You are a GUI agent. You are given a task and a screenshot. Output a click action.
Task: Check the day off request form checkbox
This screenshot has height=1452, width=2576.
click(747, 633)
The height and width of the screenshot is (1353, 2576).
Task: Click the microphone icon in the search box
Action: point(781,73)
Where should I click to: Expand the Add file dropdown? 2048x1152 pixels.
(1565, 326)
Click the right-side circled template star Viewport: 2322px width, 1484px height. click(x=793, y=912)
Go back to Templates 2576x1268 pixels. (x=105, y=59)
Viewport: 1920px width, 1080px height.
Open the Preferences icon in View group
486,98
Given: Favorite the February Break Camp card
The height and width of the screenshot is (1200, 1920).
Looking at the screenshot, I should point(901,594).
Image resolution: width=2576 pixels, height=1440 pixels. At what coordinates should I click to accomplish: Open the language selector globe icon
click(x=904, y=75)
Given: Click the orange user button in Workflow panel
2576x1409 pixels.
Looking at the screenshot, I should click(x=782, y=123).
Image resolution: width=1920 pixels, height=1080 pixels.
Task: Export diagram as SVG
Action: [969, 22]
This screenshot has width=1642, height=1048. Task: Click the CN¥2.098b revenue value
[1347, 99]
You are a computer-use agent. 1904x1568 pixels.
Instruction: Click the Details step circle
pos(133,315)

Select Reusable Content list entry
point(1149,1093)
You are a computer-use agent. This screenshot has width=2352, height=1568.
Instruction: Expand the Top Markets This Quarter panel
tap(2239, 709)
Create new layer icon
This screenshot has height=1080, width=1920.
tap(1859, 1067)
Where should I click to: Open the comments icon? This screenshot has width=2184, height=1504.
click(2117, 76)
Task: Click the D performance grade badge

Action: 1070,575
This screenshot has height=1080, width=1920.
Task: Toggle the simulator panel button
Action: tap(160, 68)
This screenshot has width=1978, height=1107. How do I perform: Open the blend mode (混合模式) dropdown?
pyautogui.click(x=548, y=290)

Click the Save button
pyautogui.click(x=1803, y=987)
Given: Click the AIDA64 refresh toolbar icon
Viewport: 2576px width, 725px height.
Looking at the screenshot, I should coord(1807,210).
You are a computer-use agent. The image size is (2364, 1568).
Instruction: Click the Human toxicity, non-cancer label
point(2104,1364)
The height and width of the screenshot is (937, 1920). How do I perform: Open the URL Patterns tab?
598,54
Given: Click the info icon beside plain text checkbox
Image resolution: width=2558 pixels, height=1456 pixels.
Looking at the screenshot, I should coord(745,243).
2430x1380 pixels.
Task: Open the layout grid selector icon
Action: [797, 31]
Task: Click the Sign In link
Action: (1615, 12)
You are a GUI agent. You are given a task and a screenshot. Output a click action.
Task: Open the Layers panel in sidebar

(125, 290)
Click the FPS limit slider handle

▸ THE TASK
Output the whole of the material above, exactly.

▸ REPLY
You are a GUI agent. You are given a task and a screenshot. Output a click action.
Task: Check the day off request form checkbox
This screenshot has height=1452, width=2576.
click(747, 633)
The height and width of the screenshot is (1353, 2576).
Task: Click the microphone icon in the search box
Action: point(781,73)
Where should I click to: Expand the Add file dropdown? 2048x1152 pixels.
(1565, 326)
Click the right-side circled template star Viewport: 2322px width, 1484px height. click(x=793, y=912)
Go back to Templates 2576x1268 pixels. (x=105, y=59)
Viewport: 1920px width, 1080px height.
Open the Preferences icon in View group
486,98
Given: Favorite the February Break Camp card
The height and width of the screenshot is (1200, 1920).
Looking at the screenshot, I should point(901,594).
Image resolution: width=2576 pixels, height=1440 pixels. At what coordinates should I click to accomplish: Open the language selector globe icon
click(x=904, y=75)
Given: Click the orange user button in Workflow panel
2576x1409 pixels.
Looking at the screenshot, I should click(x=782, y=123).
Image resolution: width=1920 pixels, height=1080 pixels.
Task: Export diagram as SVG
Action: [969, 22]
This screenshot has width=1642, height=1048. Task: Click the CN¥2.098b revenue value
[1347, 99]
You are a computer-use agent. 1904x1568 pixels.
Instruction: Click the Details step circle
pos(133,315)

Select Reusable Content list entry
point(1149,1093)
You are a computer-use agent. This screenshot has width=2352, height=1568.
Instruction: Expand the Top Markets This Quarter panel
tap(2239, 709)
Create new layer icon
This screenshot has height=1080, width=1920.
tap(1859, 1067)
Where should I click to: Open the comments icon? This screenshot has width=2184, height=1504.
click(2117, 76)
Task: Click the D performance grade badge

Action: 1070,575
This screenshot has height=1080, width=1920.
Task: Toggle the simulator panel button
Action: tap(160, 68)
This screenshot has width=1978, height=1107. How do I perform: Open the blend mode (混合模式) dropdown?
pyautogui.click(x=548, y=290)

Click the Save button
pyautogui.click(x=1803, y=987)
Given: Click the AIDA64 refresh toolbar icon
Viewport: 2576px width, 725px height.
Looking at the screenshot, I should coord(1807,210).
You are a computer-use agent. The image size is (2364, 1568).
Instruction: Click the Human toxicity, non-cancer label
point(2104,1364)
The height and width of the screenshot is (937, 1920). How do I perform: Open the URL Patterns tab?
598,54
Given: Click the info icon beside plain text checkbox
Image resolution: width=2558 pixels, height=1456 pixels.
Looking at the screenshot, I should coord(745,243).
2430x1380 pixels.
Task: Open the layout grid selector icon
Action: [797, 31]
Task: Click the Sign In link
Action: (1615, 12)
You are a GUI agent. You are given a task and a screenshot. Output a click action.
Task: Open the Layers panel in sidebar

(125, 290)
Click the FPS limit slider handle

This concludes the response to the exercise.